**WHAT THE TASK REQUIRES**
Give the part of the haiku text that opens with the words containing "Paros Haiku" and closes with "Circles out." again, with "Bucket" changed to "Pail" throughout.

[start of DOCUMENT PASSAGE]

Sometimes, the echoless
sound of the cow bells...

Gazing at the moon
one realizes that she
has come quite a way...

Paros Haiku
Bucket down a well -
--------hear the morning
---------------splinter into water!
Alexis Lykiard

3 four line haiku by Peter Dent

A hand from the water.
Circles out.

To find another stills
and clarifies the world.

Old vessel
of blue we hold to

to the end where all
we've emptied fills.

A moon to read by.
Gulls trail in
a line of broken shadows.
Every tide a text.

generations buried
from tombstone to tombstone
the dragonfly
Kenneth Tanemura

summer vacation
a single butterfly fluttering
in the piano lesson room
Ikuyo Yoshimura

the first day of autumn
a single feather rolling
on the Tatami floor
Ikuyo Yoshimura

from The Haiku Dictionary by Philip McCall

--------guarding one's own love
as if it were something that
could be found again

--------Sunlight reflected
from the windows of a house
where we used to live

see how the coastline
exactly fits the ocean
all the way along
David Steele

A cracked soap
preserves the last
dirt from your hands
Nick Pearson

Cherry blossoms falling -
a carp follows just below
a duck's wake
Tsunehiko Hoshino

With their voices
cicadas create the shape
of a big tree
Tsunehiko Hoshino

There is much here to admire and to admire deeply. Jean Jorgensen gives us the micro in one poem, the macro in the next - read together it makes one dizzy. Tamaki Makoto, as so many poets here, points to nature for answers. Leo Lavery, I know that blackbird, he is presently on a wire outside my garret, attempting to distract me, with some success, from you. Bells that don't echo, flowers that know better than you, and that old devil moon all show off Daniel Richard's deft touch. Alexis Lykiard is dipping into an abbreviated version of old Bashô's pond.

There is something so mysterious about Peter Dent's 4-line haiku I feel that I've gone to church.

Kenneth Tanemura shows explicitly why the traditional haiku, like blues music, will never die. The limited forms are the most infinite! I'm right back in church, perhaps temple this time, with Ikuyo Yoshimura's ku rippling like wind on water. Philip McCall has a splendid notion with his Haiku Dictionary. Nick Pearson's powerful 3 lines catch in the back of the throat.

[end of DOCUMENT PASSAGE]
[start of DATASET SECTION]

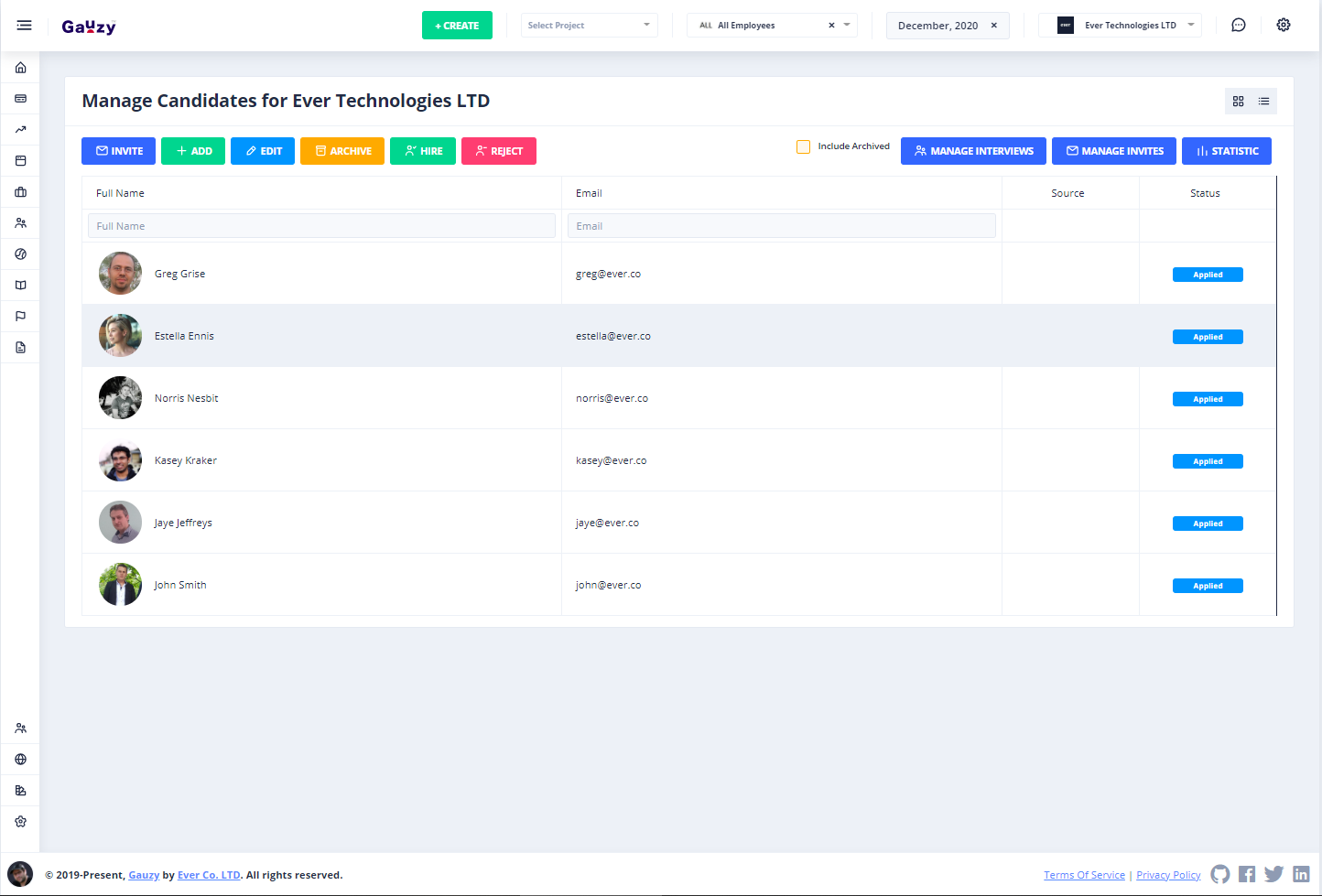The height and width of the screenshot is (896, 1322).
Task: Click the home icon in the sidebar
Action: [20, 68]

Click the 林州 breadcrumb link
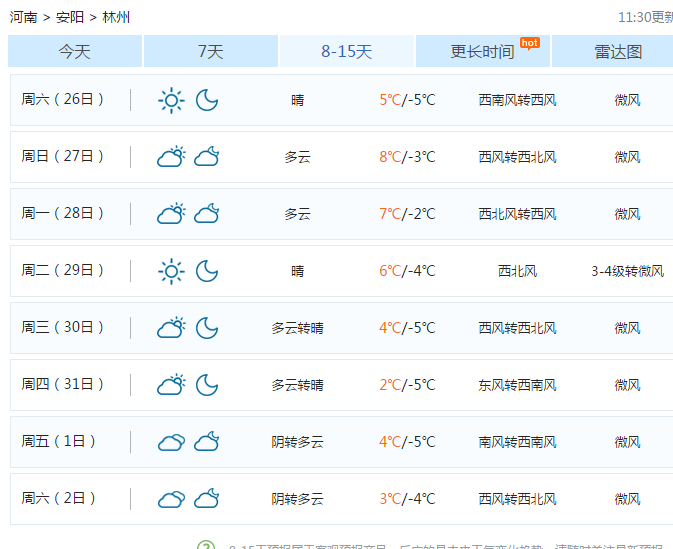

[end of DATASET SECTION]

**SOLUTION BELOW**
Paros Haiku
Pail down a well -
--------hear the morning
---------------splinter into water!
Alexis Lykiard

3 four line haiku by Peter Dent

A hand from the water.
Circles out.